Untuk mendapatkan jawaban dari pertanyaan ini, kita perlu menelaah fungsi dan peran hakim dalam sistem hukum Indonesia dan peraturan hukum yang relevan.
Sejatinya, Hakim di Indonesia memegang peran penting sebagai penegak hukum dan keadilan. Berdasarkan UU No. 48 Tahun 2009 tentang Kekuasaan Kehakiman, hakim ditempatkan sebagai lembaga yang mandiri dan bebas agar dapat melaksanakan tugas dan fungsi kekuasaan kehakiman secara adil. Hakim dituntut untuk tidak hanya pasif menerima dan menggunakan hukum yang ada, tapi juga harus aktif mencari dan menemukan hukum.
Berbicara tentang mengisi kekosongan hukum, Hakim memiliki kewenangan berdasarkan Pasal 5 ayat (1) UU No. 14 Tahun 1970 tentang Ketentuan-ketentuan Pokok Kekuasaan Kehakiman yang mengatur bahwa “Hakim wajib menemukan hukum bagi setiap peristiwa hukum yang konkrit dan individual serta memutus menurut hukum.” Dengan kata lain, hakim dapat dan berwenang melakukan penafsiran hukum atau interpretasi hukum dan ‘mengisi kekosongan hukum’ dalam menangani suatu kasus.
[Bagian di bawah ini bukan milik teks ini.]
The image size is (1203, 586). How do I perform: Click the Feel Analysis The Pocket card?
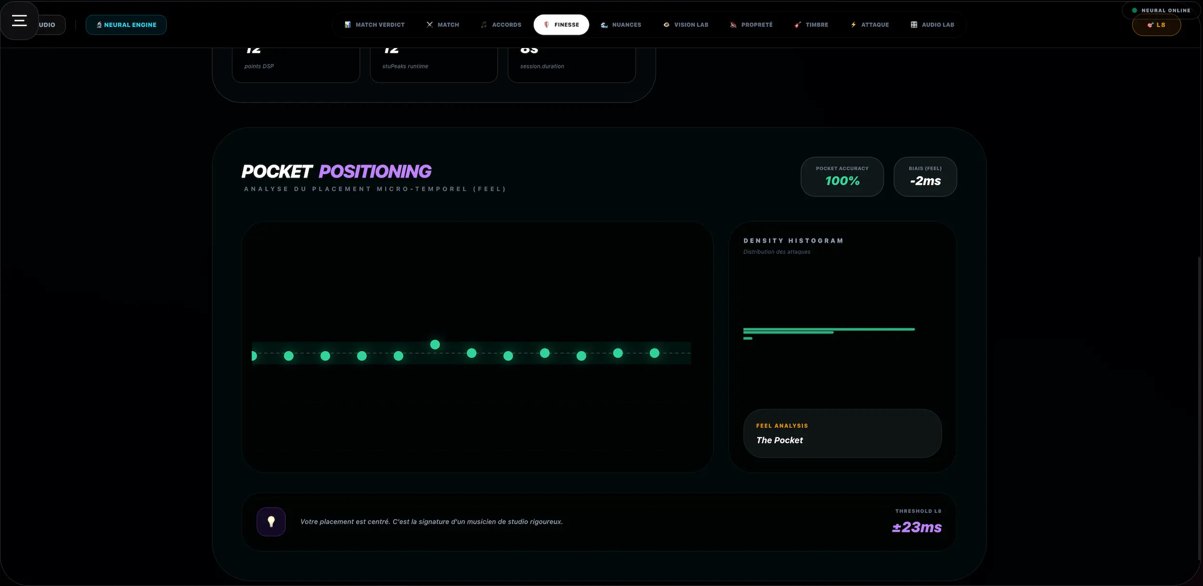point(842,433)
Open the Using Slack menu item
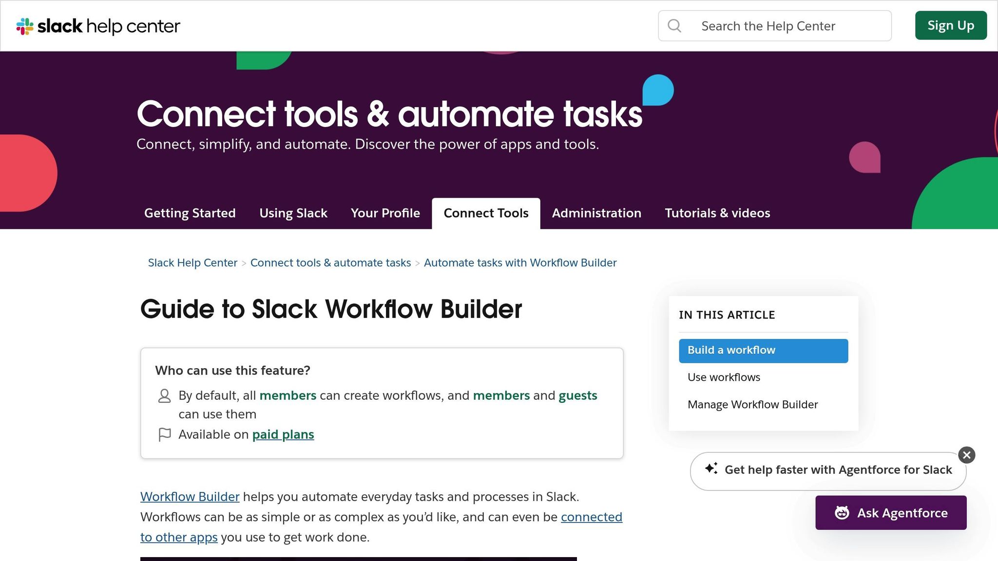 click(x=293, y=213)
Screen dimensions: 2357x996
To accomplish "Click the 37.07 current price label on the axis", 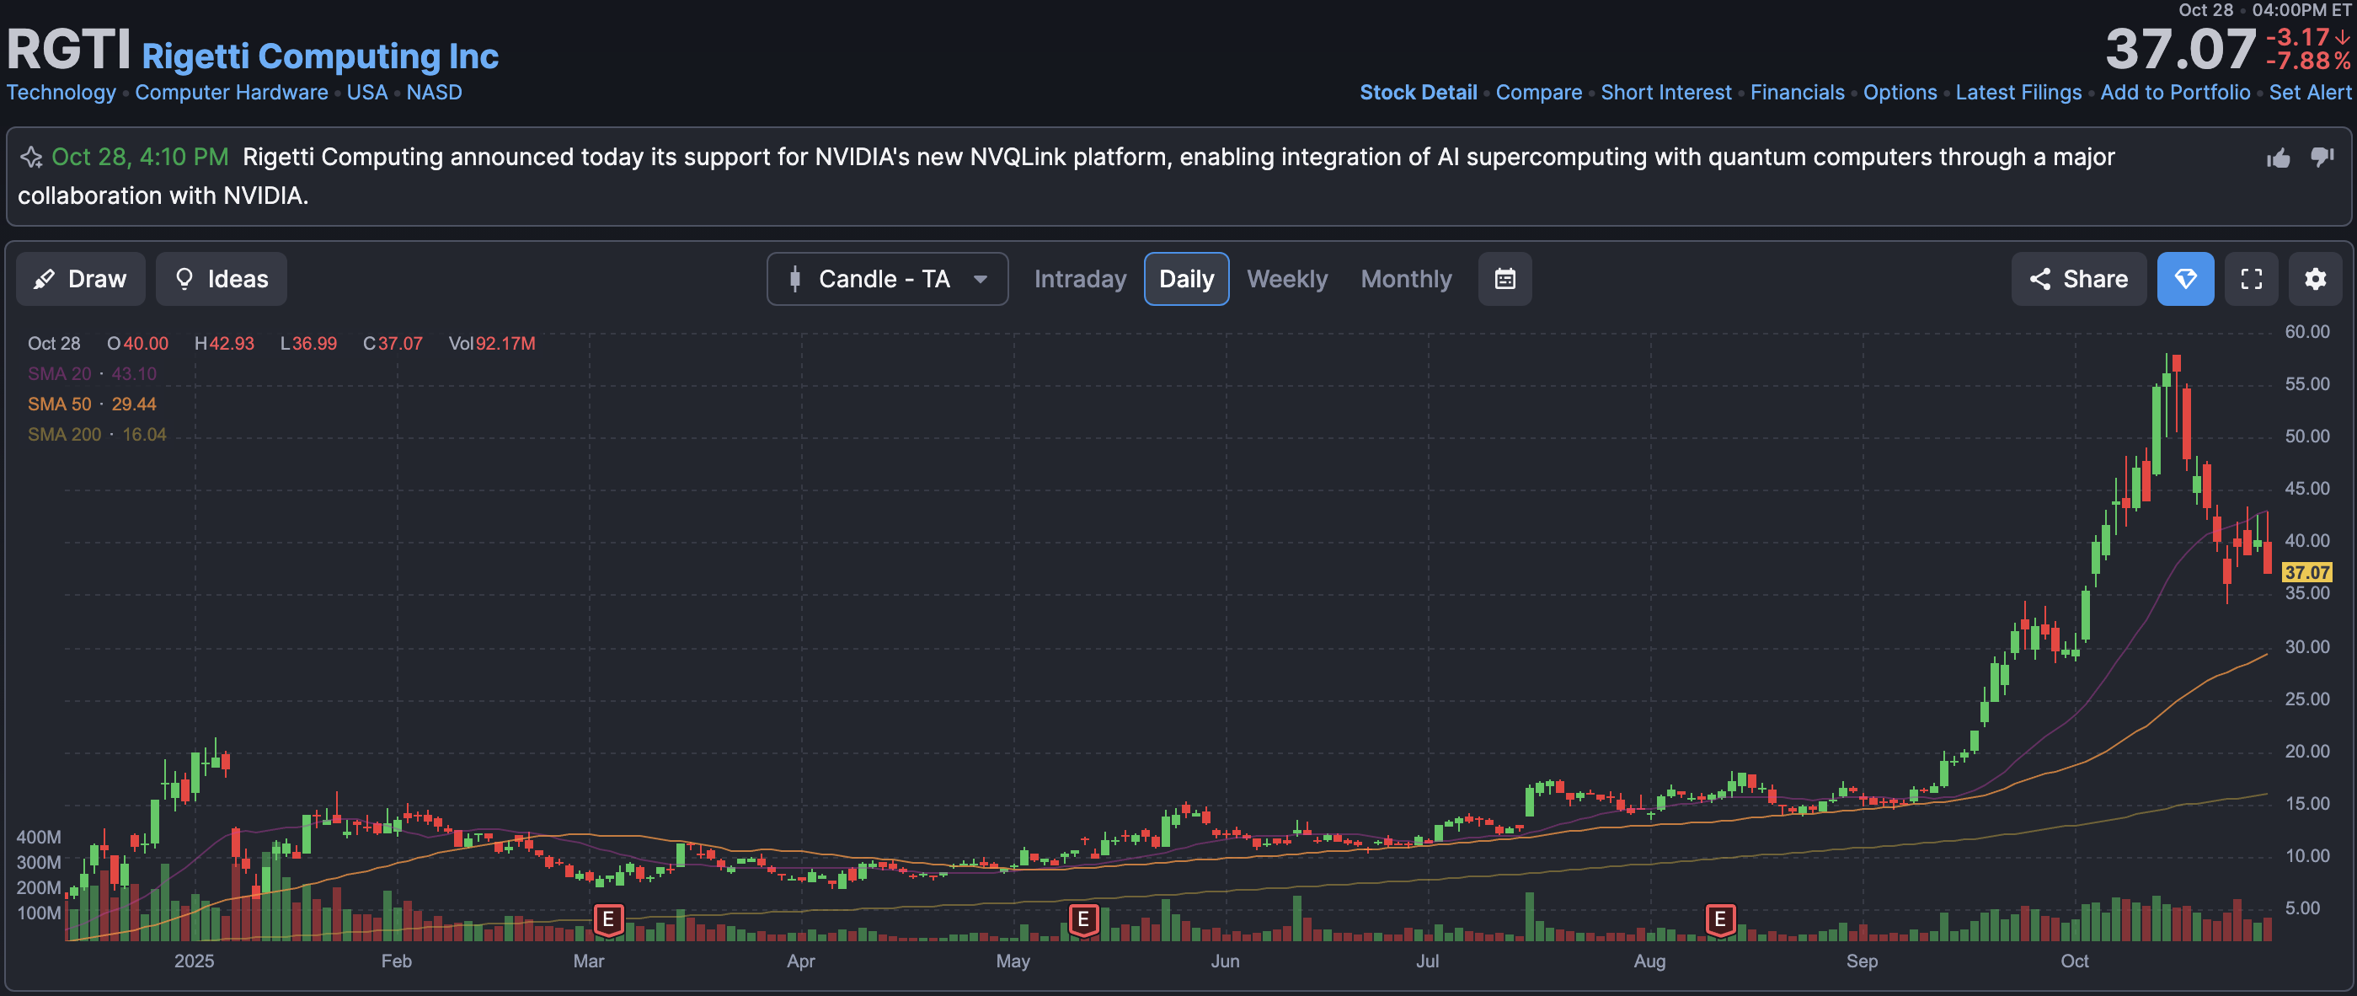I will coord(2306,572).
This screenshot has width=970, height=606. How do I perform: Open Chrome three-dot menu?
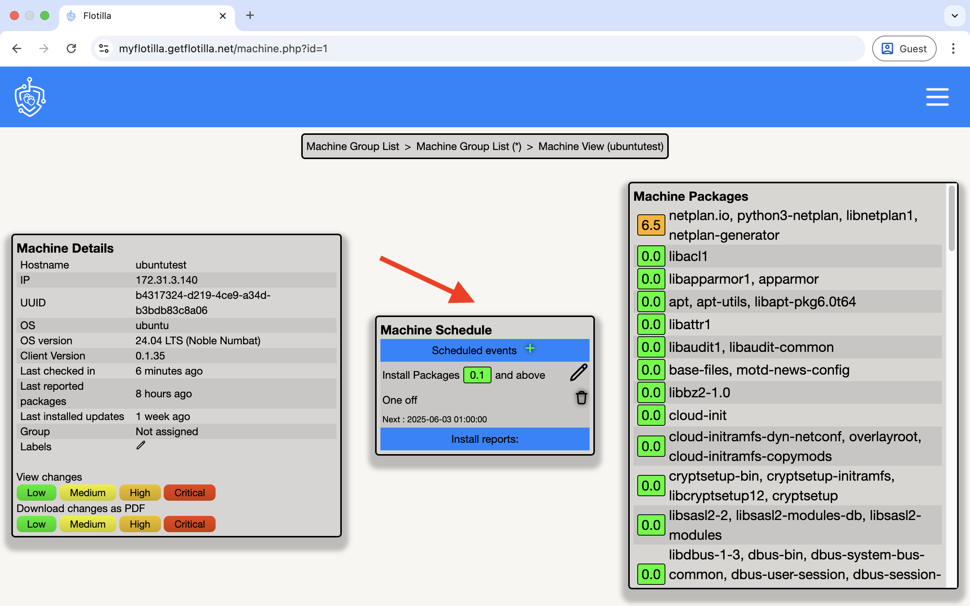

Namun, penafsiran hukum oleh hakim tidak dilakukan secara sembarangan. Hakim harus berpegang teguh pada asas legalitas dan kepastian hukum. Penafsiran hukum haruslah berbasis pada hukum yang ada dan tidak boleh merugikan hak-hak pihak yang bersengketa.
Sebagai penutup, dapat disimpulkan bahwa meski terdapat kekosongan hukum, dan peran serta fungsi Hakim mencakup kewenangan untuk melaksanakan penafsiran hukum atau interpretasi hukum. Hal ini dilakukan sebagai bagian dari tugas dan fungsinya dalam menegakkan hukum dan keadilan.